# lost motor cowling



## gastonfish (Mar 24, 2012)

Lost my motor cowling this week just down from guess lake if by some super small chance someone finds it. 25hp mercury EFI. I will gladly pay a reward for it. I did look for it a while but the water was pretty murky. Anyone interested in diving to look for it id be willing to pay. The location was not that deep..


----------



## jcoss15 (Oct 11, 2010)

Hit a stump and lost mine in Milligan about a month ago, $330 for a replacement...


----------



## Mac1528 (Mar 24, 2012)

I don't understand how the cowling comes loose. Is it because of defective locks or hinge points? I'm not being a SA, I'm just wondering what to check for so I don't loose mine. Thanks.


----------



## cone (Sep 15, 2011)

Any of your friends have a side imaging sonar? If so, I would get them to take a look. JMO Bob


----------



## jcoss15 (Oct 11, 2010)

Mac1528 said:


> I don't understand how the cowling comes loose. Is it because of defective locks or hinge points? I'm not being a SA, I'm just wondering what to check for so I don't loose mine. Thanks.


Big stumps!


----------



## sureicanfish (Sep 30, 2007)

Dang Scott that sucks! Good luck finding a used one, why in the world are those things so expensive?


----------



## gastonfish (Mar 24, 2012)

Priced the replacement. Close to 700 bucks.


----------



## jcoss15 (Oct 11, 2010)

gastonfish said:


> Priced the replacement. Close to 700 bucks.

Data shown:
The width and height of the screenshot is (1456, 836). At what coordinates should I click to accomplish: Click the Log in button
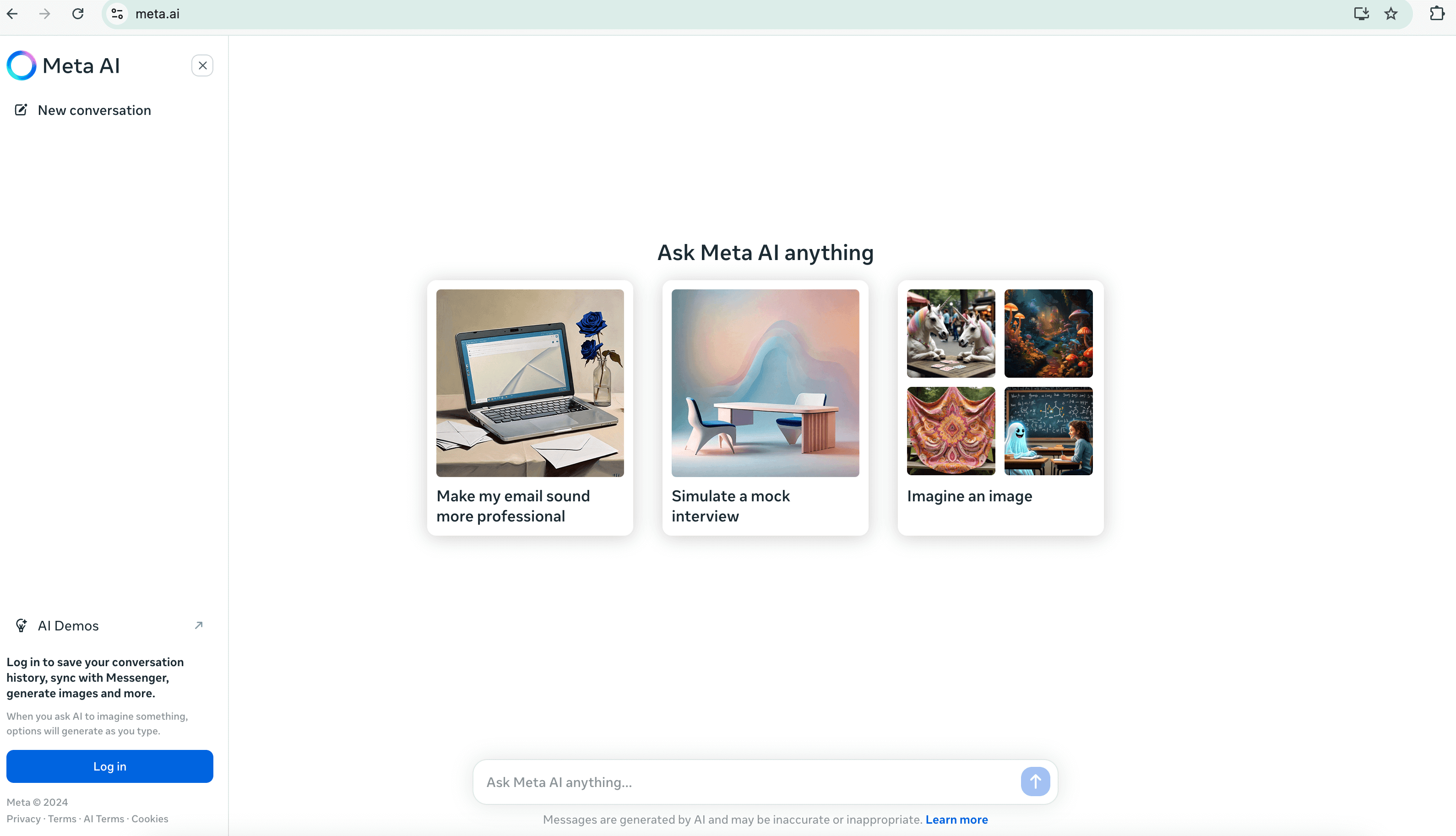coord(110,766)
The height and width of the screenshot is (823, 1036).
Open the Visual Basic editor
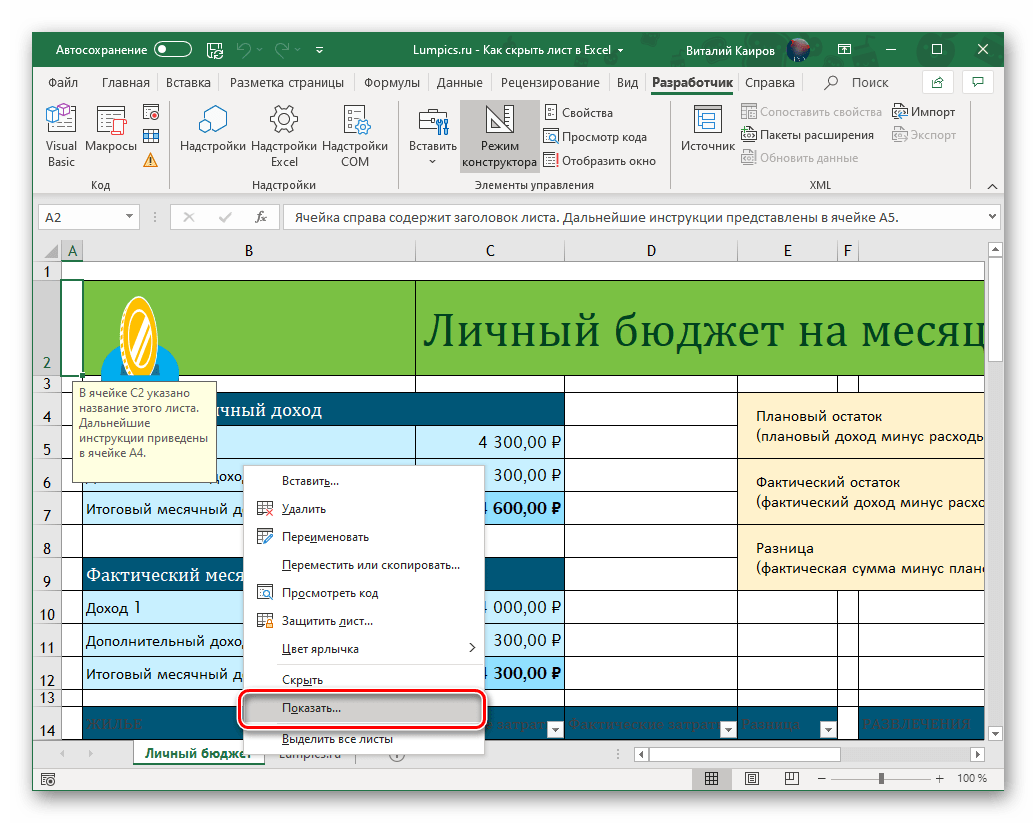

Challenge:
Write the next part of the forum thread about the lost motor cowling, picking up right after its last line.

Result of the task:
Wow, they are ridiculous in price...I lost mine the first time a couple years back, but I was able to dive down and get it back, this last time it was knocked off, it sank in about a 10' black hole.


----------



## Mac1528 (Mar 24, 2012)

gastonfish said:


> Priced the replacement. Close to 700 bucks.


Good lord....I'm not in business, but if I was I would surely check this out as a generic cowling with a discounted price.


----------



## sureicanfish (Sep 30, 2007)

If it was an old square johnyrude I'd offer to make you one from aluminum but I'm sure the mercury was all kinds of weirdly shaped.


----------



## gastonfish (Mar 24, 2012)

Appreciate it Josh but it is an odd ball. Comes in 3 pieces. I'll end up buying a new one I'm sure.


----------



## murfpcola (Aug 28, 2012)

Might check with Paul boyden customs on here. A while back he had several cowling for sale. Worth a shot. You did not say what year you need.


----------



## gastonfish (Mar 24, 2012)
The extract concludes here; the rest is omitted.